Tarihe olan ilgimle tarih üzerine yazmam birbirini besleyen iki unsur sanırım. Yazdıkça ilgim artıyor, daha çok yazıyorum. Bu sarmalın kökeninde ise tarihe bakışımızı toplumsal kavrayışımızın belirleyicisi olarak gören dünya görüşü yatıyor. Bugünü anlayıp yarını düşleyebilmek için tarihe gereksinim duyuyoruz. Diğer yandan, benim edebiyat anlayışım tutarlılık ve sahicilik üzerine kurulu. Karakterlerimi, tüm boyutlarıyla sahici olmasına çalıştığım bir toplumsal yapıya yerleştirirken bu yapının tarihsel gelişimine ilgi göstermememe zaten olanak yok. Dahası, romanlarımda dokunduğum sorunların tarihsel kökenleri var. Yalnızca karakterleri değil, durumları da olayları da ister istemez geçmişle ilişkilendirmek gerekiyor.

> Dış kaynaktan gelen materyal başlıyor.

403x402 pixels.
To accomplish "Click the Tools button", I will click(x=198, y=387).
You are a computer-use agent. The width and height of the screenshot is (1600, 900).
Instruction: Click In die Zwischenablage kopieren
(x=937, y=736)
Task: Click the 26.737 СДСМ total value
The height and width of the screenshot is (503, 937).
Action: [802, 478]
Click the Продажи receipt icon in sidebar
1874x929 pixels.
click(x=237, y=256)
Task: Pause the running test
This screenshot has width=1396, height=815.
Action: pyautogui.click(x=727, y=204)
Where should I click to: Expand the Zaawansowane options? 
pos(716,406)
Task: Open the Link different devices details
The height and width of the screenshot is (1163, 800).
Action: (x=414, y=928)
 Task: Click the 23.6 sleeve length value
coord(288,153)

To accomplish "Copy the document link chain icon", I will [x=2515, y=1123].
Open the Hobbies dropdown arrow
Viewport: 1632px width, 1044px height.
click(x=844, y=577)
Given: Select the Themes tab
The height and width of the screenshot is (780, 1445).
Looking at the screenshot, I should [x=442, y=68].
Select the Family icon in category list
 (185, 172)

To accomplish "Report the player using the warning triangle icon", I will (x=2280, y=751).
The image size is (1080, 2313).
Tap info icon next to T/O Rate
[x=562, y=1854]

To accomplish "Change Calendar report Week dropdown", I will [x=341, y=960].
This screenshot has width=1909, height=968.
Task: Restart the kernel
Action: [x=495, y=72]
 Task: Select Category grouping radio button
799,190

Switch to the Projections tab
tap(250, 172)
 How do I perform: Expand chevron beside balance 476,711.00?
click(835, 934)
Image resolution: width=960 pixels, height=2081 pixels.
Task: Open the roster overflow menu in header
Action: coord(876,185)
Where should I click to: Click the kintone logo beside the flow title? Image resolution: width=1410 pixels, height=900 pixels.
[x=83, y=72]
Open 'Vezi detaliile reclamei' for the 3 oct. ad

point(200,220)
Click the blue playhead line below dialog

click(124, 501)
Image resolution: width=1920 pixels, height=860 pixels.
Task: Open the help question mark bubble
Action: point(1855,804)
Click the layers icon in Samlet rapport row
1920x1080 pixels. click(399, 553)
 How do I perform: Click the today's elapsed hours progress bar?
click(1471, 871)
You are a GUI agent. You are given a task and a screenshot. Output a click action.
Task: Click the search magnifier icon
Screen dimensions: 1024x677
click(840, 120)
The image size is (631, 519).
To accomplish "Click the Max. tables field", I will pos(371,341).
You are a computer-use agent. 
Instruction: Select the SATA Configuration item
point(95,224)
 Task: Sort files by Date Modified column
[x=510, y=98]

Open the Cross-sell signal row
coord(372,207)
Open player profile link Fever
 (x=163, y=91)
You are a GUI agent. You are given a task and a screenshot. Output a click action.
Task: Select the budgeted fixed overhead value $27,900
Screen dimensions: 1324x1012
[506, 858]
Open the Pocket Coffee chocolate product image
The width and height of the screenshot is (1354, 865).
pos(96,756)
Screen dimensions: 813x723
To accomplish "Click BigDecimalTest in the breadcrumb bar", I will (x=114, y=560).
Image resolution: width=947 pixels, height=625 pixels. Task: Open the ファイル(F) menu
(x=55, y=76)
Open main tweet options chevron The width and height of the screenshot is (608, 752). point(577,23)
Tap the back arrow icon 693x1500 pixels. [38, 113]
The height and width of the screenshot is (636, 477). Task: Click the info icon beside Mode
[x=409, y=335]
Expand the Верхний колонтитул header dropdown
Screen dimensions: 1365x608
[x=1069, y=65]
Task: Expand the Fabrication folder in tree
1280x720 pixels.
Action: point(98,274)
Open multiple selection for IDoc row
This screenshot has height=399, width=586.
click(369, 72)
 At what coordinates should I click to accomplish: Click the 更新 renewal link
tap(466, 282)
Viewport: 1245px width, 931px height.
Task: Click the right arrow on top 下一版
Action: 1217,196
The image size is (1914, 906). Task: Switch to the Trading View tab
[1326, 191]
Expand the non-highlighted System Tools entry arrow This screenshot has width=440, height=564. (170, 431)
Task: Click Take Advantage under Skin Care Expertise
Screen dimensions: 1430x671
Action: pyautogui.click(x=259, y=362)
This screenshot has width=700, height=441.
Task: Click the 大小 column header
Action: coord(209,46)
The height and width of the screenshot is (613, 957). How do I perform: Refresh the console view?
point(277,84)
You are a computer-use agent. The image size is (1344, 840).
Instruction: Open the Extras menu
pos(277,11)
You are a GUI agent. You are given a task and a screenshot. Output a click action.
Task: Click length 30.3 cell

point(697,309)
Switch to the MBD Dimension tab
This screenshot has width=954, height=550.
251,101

– Romanda yan karakterlerden biri olan Cevdet Bey’in yer aldığı her bölümde bir biçimde, Cevdet Bey ve oğulları ve gelinlerinden söz ediliyor. Emekli felsefeci ve bir nevi “öğreten adam” olan Cevdet Bey, Orhan Pamuk’un karakterine pek benzemese de, onun Cevdet Bey ve Oğulları kitabını akla getiriyor oğullarıyla birlikte anılınca. Bir göndermeniz var mı bu esere?
– Orhan Pamuk’un bu ilk romanını üniversite yıllarımda okumuş, beğenmiştim. Ancak benim romanımla ilgisi küçük bir espriden öteye geçmiyor. Romanlarımda sıklıkla başka romanlardan, sinema filmlerinden, tiyatro oyunlarından söz ederim; bu değinmelerin yoğunluğu da söz konusu yapıtların bende bıraktığı etkiyle orantılı olur.
Ebeveynlik yazılıma sığar mı?
– Romanı okuduğum süreçte ebeveynlikle ya da yapay zekânın sınırlarıyla ilgili bir sohbetin içinde yer aldıysam, kurgunuzda geçen ilginç bir yazılımı ve benim bu yazılımla ilgili dikkate değer bulduğum tartışmaları aktardım sohbete. Eğer piçeden (spoiler) saymazsanız, ilk çocuklarını yapmadan önce anne-babalara bir bölümü gerçek zamanlı olacak şekilde ebeveynlik deneyimi yaşatmayı amaçlayan bu yazılım hakkında bir bilgisayar mühendisi olarak görüşlerinizi sorsam? Romandaki tartışmada siz nerede duruyorsunuz?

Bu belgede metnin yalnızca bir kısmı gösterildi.